Professional Prejudice  9/95

Physicians are not immune from prejudging each other. When prejudice is ethnic and racial, it is manifest in our first impression without any knowledge about the individual in question. If prejudice is about political or religious beliefs, we at least have to come to know an individual and may then not discriminate. When it involves women, the issues are very complex. The women's suffrage and subsequent liberation movement had some of its major roots in the antislavery movement of the last century. Today, stereotyped beliefs tell more about the bearer of the attitude than about the persons who are objects of the prejudice.
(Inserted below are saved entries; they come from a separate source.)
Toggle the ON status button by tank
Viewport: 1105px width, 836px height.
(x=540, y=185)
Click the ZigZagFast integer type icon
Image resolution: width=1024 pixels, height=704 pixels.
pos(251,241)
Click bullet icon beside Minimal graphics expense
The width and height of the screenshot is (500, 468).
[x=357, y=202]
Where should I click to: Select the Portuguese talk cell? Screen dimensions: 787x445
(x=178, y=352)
When I was CEO of a group, I thought we had the professional stature and financial resources to add women and minority physicians without serious consequences from elements of our profession or our patients. I made the acquaintance of an African American physician working at a VA hospital who had recently completed his fellowship. After spending a few hours with him, I felt he would fit in well with our group. I was unable to accomplish this feat. Rejection resulted from fear of losing referral sources.

I then met a woman physician in our specialty at a national conference who was finishing her fellowship and was married to an attorney. Her husband took a temporary salaried job until his wife found a position with a group. Thereafter, he would seek employment with a law firm in the city she chose. When I began informal discussions on the matter, a partner let it be known that his wife would not let him continue in our group if there was a woman physician member. This proposal, obviously, never got to a vote, much less a discussion of the medical, social, and apparent sexual issues.

The emancipation proclamation of January 1863 did not change basic human beliefs and stereotypes. The liberation of women over recent decades may not have significantly changed basic opinions many of us hold. Equality or total acceptance was not produced in either case. The former became obvious when a college friend, a black professional, was a guest in my home for a couple of weeks recently. People that normally stopped and conversed, passed by "on the other side."

Although women physicians posed a threat to some of us or our spouses, women in nursing, allied health, and medical clerical positions did not. There was some anecdotal evidence that women in advanced degree roles as Nurse Practitioners, or Nurse Clinical Specialists were viewed as a threat. As these roles grew, physicians formed and supported a competing, largely male dominated undergraduate allied health field known as Physician Assistants.

Professional prejudice continues to need exposure, discussion, and reflection in order to get these issues out in the open so they can be addressed. Greater understanding and tolerance might be the result. We hope this issue of the Journal begins the high lighting of Women in Medicine, the Challenges of Women in Medicine, and produces a dialogue on Women's Issues in Medicine.